La robusta tabernera le ofreció tomar asiento,
pidiéndole que si deseaba comer o beber algo la llamara. Elidor se sentó en una
mesa cerca del rincón izquierdo, próximo a la puerta. De su morral, que cruzaba
por su pecho hasta un costado, sacó una libreta, un lápiz —un objeto raro al
menos en las cercanías, pero de uso frecuente en El Continente—, y un artefacto especializado para poder
sostenerle. En su libreta escribía acerca de la taberna. Si bien no era lo que
imaginaba, tampoco era una representación exacta de lo que oyó. Comenzó por mencionar lo primero que percibió
al entrar: una amplia variedad de aromas y hedores; desde comida de diversos y
suculentos aromas, hasta olores nuevos y extraños, un tanto desagradables para
él. Describía la taberna como un lugar amplio, que contaba con más de diez
mesas, y en cada una con ocho cuencos incorporados —algo que en lo partículas
le parecía interesante, ya que sobre eso no le contaron—, dos para cada cliente
animal, así como cuatro banquillos en cada mesa; aunque algo sucias. En los muros,
se hallaban quinqués siempre encendidos, de igual modo, una vela al centro de cada
mesa; la cocina permanecía oculta a la vista por un par de telas que fungían de
puerta.
Del otro lado de la taberna, estaban sentados
dos irascos y un carnero esquilado, quienes comían y bebían —los tres vistiendo
pantalones holgados, semejantes a los del cerdito—. En el rincón frente a
Elidor, lindante a la cocina, estaba dormido sobre la mesa un gran oso, se
notaba con facilidad como se inflaba todo su cuerpo, al inhalar y exhalar con
profunda serenidad; aquel oso, causaba temor en él, pues a momentos y entre
sueños dejaba ver sus enormes colmillos.
Momentos después entraron en la taberna dos
hombres, de aspecto rubicundo y taciturno, ambos con ropas repletas de manchas obscuras;
se sentaron en una mesa en el medio. Pasaron unos minutos antes de ser atendidos;
los hombres pidieron de beber, recibiendo una respuesta negativa de parte de la
tabernera, oyéndose de la fuerte y ligeramente ronca voz de Petra: «Sólo hay
cerveza ahora, aún no llegan las mulas con la baba. ¿Si deseáis esperad?». Los
hombres, descontentos y un tanto decaídos, pidieron de comer.
Un par de hombres, cerca a Elidor,
conversaban, llegando a escucharles él inevitablemente, pero siendo arrastrado
a poner atención a lo que decían por el contenido de la conversación; algo que
le resultaba descortés al cerdito: escuchar conversaciones ajenas; pero
sucumbió ante la curiosidad innata en él.

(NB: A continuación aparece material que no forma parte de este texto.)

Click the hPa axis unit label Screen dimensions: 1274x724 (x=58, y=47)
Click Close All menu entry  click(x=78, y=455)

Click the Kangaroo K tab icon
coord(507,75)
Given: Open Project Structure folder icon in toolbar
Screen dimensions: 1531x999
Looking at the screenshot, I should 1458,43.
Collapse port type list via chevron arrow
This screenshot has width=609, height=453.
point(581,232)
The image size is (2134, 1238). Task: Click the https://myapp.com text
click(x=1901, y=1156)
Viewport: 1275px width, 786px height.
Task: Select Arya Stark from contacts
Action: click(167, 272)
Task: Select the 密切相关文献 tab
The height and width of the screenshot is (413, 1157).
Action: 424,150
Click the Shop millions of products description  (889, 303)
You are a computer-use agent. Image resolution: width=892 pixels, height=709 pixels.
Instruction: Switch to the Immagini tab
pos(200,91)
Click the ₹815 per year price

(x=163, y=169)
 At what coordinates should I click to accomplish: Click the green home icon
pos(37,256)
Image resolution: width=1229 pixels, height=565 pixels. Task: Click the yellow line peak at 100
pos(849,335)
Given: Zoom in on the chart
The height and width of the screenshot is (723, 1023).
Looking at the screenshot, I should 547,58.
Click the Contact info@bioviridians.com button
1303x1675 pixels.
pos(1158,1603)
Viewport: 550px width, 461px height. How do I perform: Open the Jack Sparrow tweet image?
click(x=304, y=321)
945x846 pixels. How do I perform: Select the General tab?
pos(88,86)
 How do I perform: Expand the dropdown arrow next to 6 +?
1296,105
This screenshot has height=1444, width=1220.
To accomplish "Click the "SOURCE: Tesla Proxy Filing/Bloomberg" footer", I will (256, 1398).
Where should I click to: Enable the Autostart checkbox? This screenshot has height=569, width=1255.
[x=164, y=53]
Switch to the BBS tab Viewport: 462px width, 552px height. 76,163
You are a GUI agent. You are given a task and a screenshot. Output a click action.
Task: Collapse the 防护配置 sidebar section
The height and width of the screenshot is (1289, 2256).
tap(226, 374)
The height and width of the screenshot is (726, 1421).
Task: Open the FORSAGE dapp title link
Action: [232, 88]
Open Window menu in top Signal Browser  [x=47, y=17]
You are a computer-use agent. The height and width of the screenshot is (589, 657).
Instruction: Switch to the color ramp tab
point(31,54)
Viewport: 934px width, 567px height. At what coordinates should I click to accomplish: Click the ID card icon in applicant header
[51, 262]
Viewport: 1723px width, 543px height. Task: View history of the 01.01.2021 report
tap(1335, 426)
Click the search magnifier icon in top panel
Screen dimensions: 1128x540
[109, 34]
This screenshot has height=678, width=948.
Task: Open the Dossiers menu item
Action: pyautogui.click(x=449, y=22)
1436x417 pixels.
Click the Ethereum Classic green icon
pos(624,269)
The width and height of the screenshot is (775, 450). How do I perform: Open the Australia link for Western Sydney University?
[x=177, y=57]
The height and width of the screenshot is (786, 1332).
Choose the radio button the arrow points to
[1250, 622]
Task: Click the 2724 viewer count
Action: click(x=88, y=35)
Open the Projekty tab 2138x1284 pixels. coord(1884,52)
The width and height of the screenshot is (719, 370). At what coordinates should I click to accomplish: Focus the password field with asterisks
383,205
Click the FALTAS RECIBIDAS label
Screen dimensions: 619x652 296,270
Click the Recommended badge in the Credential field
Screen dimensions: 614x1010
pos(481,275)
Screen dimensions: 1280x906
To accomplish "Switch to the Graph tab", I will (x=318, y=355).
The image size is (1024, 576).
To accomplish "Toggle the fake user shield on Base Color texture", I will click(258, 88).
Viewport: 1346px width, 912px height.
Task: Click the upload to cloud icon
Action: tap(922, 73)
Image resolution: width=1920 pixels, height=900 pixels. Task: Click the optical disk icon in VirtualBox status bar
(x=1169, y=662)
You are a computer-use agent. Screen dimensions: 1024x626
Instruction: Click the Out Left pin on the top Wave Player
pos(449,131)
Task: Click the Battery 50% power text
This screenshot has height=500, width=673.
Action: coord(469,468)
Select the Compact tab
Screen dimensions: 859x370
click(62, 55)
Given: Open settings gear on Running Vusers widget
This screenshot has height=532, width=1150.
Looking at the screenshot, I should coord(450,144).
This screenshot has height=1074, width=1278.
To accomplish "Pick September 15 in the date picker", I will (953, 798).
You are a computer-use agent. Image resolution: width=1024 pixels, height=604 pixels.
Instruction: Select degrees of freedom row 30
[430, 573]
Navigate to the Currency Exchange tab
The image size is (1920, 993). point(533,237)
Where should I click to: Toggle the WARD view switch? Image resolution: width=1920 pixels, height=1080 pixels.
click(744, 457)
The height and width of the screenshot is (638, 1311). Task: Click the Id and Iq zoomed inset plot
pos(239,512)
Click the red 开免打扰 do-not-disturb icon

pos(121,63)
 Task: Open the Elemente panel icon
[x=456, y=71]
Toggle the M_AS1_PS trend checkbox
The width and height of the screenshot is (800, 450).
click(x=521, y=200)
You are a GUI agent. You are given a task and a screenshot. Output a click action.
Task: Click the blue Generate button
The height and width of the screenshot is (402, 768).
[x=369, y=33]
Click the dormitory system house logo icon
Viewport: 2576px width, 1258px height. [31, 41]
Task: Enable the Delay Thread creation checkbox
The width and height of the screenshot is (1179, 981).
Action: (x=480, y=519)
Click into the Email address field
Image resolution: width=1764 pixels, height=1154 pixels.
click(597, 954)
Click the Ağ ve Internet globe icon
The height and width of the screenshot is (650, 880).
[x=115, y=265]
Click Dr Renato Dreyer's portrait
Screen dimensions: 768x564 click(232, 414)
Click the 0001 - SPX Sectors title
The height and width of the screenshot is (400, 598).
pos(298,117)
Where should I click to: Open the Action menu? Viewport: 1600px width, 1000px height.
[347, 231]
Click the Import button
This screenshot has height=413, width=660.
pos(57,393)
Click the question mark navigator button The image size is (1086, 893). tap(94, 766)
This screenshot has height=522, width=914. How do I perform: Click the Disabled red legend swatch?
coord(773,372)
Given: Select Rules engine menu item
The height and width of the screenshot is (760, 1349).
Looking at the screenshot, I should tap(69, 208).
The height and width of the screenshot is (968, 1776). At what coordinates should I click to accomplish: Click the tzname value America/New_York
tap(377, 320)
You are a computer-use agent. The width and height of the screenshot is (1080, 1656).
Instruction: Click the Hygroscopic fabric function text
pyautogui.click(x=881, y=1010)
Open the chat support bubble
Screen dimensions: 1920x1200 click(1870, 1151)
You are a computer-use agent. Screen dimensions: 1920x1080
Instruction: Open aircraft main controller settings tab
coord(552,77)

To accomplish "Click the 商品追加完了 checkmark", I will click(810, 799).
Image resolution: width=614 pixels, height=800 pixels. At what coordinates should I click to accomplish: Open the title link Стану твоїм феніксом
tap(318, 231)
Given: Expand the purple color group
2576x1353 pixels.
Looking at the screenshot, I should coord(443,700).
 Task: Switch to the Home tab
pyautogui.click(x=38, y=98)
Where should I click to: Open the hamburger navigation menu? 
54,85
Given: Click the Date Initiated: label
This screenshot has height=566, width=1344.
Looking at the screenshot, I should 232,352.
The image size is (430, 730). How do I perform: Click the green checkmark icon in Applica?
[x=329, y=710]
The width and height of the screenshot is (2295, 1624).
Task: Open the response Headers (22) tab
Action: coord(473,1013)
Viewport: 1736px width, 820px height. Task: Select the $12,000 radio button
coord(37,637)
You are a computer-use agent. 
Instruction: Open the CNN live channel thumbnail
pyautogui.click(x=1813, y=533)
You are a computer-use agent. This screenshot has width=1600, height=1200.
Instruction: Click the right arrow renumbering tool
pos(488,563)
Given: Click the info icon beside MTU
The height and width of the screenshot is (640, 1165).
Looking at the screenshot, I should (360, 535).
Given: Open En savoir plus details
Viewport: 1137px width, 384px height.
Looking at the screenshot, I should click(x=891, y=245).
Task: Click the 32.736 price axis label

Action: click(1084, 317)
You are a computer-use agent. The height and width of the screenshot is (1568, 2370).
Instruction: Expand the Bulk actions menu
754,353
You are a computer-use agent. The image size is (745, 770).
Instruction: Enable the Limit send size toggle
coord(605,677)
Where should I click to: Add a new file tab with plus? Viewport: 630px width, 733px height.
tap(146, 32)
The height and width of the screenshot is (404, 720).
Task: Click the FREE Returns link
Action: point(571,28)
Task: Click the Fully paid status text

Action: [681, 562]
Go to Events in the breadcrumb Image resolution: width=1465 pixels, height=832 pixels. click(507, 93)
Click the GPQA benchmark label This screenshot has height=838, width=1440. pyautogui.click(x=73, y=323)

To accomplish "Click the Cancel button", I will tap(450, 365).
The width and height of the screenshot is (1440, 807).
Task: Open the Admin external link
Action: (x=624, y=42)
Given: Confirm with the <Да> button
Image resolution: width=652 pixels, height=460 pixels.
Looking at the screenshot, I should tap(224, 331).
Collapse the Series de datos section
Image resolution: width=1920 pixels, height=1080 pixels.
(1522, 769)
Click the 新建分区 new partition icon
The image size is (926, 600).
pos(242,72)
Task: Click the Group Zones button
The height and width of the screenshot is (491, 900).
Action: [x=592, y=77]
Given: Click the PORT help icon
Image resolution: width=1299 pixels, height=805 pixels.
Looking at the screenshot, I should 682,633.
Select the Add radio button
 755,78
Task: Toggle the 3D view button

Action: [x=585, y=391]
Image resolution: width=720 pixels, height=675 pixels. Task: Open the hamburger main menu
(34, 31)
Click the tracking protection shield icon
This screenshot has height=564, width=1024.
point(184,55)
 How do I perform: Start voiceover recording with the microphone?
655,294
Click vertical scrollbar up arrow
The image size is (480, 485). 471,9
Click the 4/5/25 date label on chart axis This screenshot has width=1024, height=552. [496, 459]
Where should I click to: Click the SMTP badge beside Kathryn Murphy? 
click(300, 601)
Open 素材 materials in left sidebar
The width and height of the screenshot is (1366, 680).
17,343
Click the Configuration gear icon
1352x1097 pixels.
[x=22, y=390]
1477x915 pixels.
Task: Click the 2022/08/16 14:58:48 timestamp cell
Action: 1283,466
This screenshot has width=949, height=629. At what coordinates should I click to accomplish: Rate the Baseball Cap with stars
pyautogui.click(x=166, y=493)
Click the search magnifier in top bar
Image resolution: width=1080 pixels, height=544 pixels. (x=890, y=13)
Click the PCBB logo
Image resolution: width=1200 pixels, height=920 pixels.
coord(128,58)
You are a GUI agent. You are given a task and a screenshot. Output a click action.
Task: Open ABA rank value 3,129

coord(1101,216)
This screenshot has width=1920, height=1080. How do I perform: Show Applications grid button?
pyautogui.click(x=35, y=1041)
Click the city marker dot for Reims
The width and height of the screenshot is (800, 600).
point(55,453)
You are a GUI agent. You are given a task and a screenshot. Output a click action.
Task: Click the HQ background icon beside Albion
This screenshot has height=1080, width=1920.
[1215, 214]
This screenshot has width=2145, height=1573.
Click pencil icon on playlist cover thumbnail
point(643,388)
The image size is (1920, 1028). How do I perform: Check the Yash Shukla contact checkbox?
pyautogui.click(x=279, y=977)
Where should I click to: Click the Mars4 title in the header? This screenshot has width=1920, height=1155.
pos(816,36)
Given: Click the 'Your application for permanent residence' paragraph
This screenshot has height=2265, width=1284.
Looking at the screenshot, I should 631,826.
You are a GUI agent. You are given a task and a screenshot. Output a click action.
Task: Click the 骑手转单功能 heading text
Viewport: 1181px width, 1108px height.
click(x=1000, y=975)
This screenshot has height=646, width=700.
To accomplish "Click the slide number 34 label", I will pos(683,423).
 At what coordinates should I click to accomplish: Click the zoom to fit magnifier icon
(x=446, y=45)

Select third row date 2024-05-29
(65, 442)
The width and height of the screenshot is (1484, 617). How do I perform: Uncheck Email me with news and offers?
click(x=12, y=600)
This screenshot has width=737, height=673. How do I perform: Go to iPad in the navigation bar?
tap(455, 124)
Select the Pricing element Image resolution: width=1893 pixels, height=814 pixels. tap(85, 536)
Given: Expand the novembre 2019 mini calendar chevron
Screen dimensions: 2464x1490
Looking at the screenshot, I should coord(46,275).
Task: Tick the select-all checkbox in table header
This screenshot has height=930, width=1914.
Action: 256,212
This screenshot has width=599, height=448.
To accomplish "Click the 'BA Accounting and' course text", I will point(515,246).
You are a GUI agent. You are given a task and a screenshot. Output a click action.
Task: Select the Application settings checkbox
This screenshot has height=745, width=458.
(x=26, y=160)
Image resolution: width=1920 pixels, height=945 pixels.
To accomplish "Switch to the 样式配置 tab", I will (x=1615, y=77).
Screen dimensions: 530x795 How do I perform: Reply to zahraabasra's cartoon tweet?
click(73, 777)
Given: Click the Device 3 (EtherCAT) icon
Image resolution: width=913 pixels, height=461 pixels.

—Mi abuelo contaba —decía uno de los hombres—
que su abuelo le contó, que originalmente por una guerra llegaron los
pobladores originarios aquí, asentándose en la tierra del olvido, decía él —Su
compañero, oyente, devoraba y bebía con igualado apetito que interés por lo
dicho.
—¿Tierra del olvido? —Le cuestionó al pasar
bocado acompañado de un sorbo de cerveza.
—Sí, algo tenía que ver con que eran los
olvidados o algo.
—¡Vaya! ¿Quién diría? Ahora la llamamos
Exulia. Mejor nombre.
—Y antes de eso, Exuterra; también me contó
mi abuelo.
Durante una breve distracción de los hombres,
el carnero trato a señas de llamar la atención de Elidor, invitándole a
sentarse con ellos en la mesa. Titubeante, Elidor, se aproximó hacia la mesa
aceptando su invitación.
Uno de los irascos poseía una mancha marrón
en el ojo izquierdo, cubriéndole casi del todo la mitad de la cara. Por lo
demás eran muy semejantes: de pelaje blanco; largos mechones de pelo en la
barba; orejas alargadas, apuntando a los costados; mirada despreocupada, y
cuernos curvados hacia atrás. El carnero, al estar deslanado llevaba
—irónicamente— un grueso chaleco de lana gris; su cabeza grande y alargada;
nariz amplia; orejas también alargadas, casi imperceptibles por lo enrollado de
sus robustos cuernos, enroscados formando una espiral con punta al frente; y
mirada severa.
—¡Buen día, señores! —pronunció Elidor al
sentarse.
—¡Buen día! —respondieron al unisonó los
irascos, mientras el carnero se inclinaba para beber de uno de los cuencos.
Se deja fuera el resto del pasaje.